Weather report Posted on January 11, 2016

Years ago Trad used to do periodical weather reports – partly because no one else seemed to; they just grumbled. In Essex in the 1970s I spotted a warming trend. In the ’80s it was the coming Ice Age everyone was talking about. I kept painstaking records of rainfall and temperature in a book in the greenhouse for 41 years without learning very much, let alone being able to plot a pattern.

Rainfall at its meanest was something like 16 inches, in the whole of 1976; I think one year we were blessed with 40. Our coldest winter was 1982/3. A lot of favourite plants were killed; I have fondest memories of an Abelia triflora 12 feet high, graceful as a fountain, its pink flowers divinely perfumed in June.

Like an idiot (and lots of other gardeners) I took this as a sort of divine command, or at least a pretty strong hint, not to try growing them again – and so missed their company unnecessarily for the next 30 years. You find out that a plant is tender when it dies; meanwhile you should enjoy it. It may be a gardener’s pleasure, but it is certainly not a duty, to keep everything alive year after year.
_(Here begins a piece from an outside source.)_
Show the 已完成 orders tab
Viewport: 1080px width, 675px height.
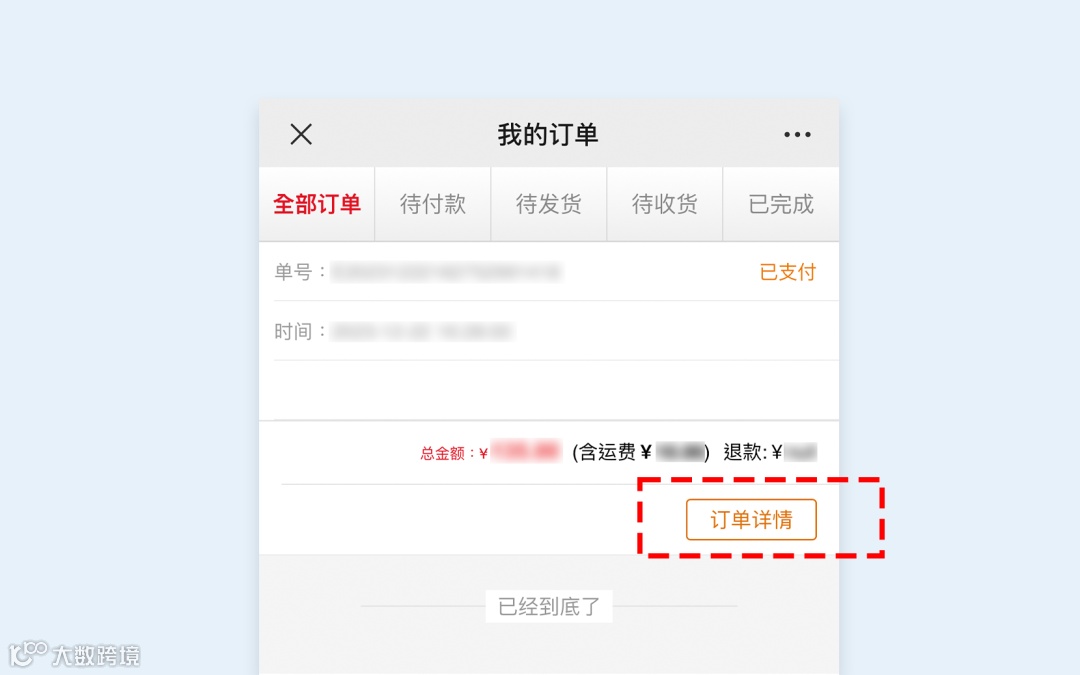click(x=781, y=204)
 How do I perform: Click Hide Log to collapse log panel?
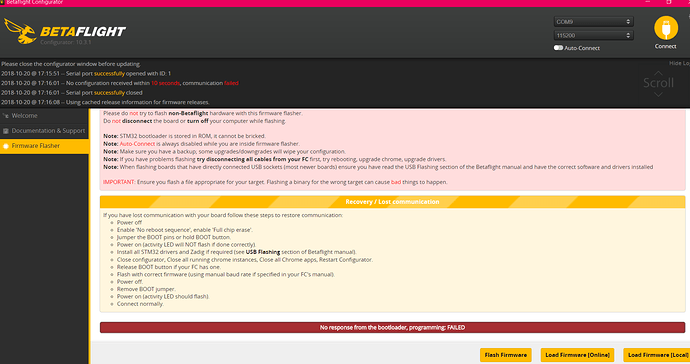tap(679, 63)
Then we came to London, and now take for granted that cafes have tables on the pavement all year round and most pub drinking is outdoors – things unheard of a generation ago. So yes, it’s got much warmer. Is it global? Is it our fault? Is there anything we can do about it? However sketchy the evidence, vox pop says yes. What would it have said if the predictions of the ’80s had looked likely to come true?